■ DATA FOR REVIEW:

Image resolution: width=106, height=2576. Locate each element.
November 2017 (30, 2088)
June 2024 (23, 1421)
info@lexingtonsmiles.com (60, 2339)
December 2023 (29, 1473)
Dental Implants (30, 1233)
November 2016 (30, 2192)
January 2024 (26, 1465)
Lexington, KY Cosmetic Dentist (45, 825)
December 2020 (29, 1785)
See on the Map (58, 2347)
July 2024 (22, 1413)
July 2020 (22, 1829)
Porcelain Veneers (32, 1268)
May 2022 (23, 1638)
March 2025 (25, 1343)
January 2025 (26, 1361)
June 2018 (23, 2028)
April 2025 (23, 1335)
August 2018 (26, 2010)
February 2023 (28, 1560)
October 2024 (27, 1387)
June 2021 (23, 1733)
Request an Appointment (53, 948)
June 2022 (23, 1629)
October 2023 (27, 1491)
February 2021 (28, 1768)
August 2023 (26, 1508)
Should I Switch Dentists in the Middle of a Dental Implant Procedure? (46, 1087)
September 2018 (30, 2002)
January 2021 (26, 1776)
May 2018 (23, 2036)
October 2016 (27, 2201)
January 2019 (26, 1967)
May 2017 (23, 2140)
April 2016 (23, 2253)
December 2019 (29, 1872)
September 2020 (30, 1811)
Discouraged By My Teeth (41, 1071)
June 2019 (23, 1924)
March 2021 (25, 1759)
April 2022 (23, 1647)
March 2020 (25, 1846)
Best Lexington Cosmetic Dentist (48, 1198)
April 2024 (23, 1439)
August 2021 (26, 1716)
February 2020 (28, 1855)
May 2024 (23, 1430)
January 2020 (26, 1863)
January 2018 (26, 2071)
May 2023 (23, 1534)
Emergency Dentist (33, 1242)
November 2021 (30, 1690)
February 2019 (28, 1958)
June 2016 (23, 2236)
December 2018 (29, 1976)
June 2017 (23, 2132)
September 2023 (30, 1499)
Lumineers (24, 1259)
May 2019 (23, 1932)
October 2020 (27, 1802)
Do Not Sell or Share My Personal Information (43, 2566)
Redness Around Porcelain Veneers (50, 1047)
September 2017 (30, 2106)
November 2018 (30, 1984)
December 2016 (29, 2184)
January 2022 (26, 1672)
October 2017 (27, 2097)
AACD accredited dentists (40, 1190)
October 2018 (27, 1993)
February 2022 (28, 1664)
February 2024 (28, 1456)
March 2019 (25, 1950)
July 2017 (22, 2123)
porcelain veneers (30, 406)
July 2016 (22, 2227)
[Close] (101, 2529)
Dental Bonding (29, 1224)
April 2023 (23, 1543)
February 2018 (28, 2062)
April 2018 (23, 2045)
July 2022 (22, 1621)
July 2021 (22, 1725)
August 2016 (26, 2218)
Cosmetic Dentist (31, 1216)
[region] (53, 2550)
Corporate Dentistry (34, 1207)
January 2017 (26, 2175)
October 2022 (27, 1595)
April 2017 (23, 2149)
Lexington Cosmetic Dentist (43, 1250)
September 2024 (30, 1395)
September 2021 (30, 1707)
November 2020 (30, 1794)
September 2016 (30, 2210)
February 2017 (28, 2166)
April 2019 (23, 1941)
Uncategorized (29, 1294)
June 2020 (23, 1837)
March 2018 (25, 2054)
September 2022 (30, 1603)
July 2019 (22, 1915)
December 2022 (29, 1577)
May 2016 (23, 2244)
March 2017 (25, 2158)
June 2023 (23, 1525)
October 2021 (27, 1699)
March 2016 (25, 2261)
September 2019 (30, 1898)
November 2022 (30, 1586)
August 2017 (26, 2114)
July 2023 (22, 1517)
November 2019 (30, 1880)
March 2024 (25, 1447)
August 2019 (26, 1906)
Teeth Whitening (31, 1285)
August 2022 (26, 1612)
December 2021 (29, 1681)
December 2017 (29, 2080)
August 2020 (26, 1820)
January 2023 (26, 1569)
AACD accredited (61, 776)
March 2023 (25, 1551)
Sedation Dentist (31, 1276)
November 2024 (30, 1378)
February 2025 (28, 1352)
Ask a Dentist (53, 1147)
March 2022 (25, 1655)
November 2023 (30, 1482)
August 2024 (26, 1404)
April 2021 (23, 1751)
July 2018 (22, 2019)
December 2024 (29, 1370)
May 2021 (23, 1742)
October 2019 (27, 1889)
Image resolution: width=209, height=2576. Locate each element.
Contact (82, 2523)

...

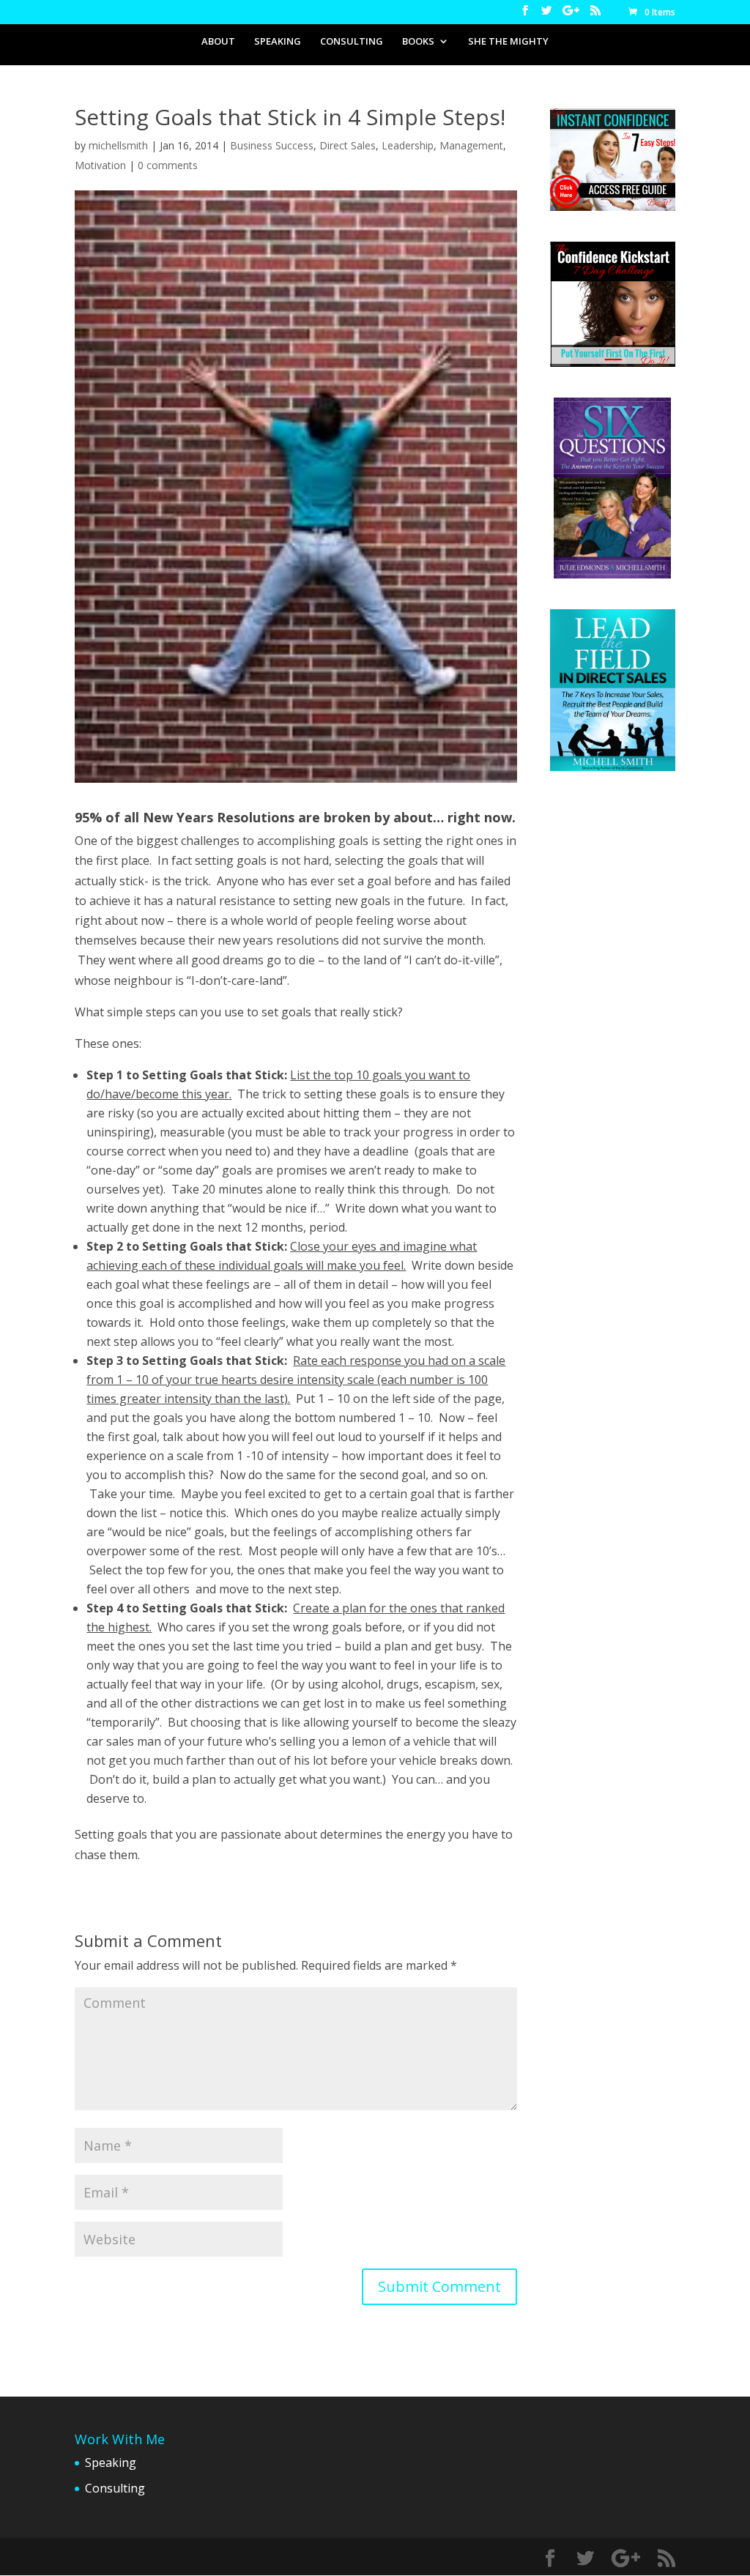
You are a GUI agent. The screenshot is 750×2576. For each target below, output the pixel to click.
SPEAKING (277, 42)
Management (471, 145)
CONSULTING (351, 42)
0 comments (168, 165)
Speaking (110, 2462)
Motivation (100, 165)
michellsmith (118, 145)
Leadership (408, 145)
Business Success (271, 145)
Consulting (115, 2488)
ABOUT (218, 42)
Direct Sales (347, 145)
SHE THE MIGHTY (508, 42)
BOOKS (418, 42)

■ EXERCISE DETAILS:
Copy all lines from the material above that hold the word "accredited".

■ REPLY:
AACD accredited dentists (40, 1190)
AACD accredited (61, 776)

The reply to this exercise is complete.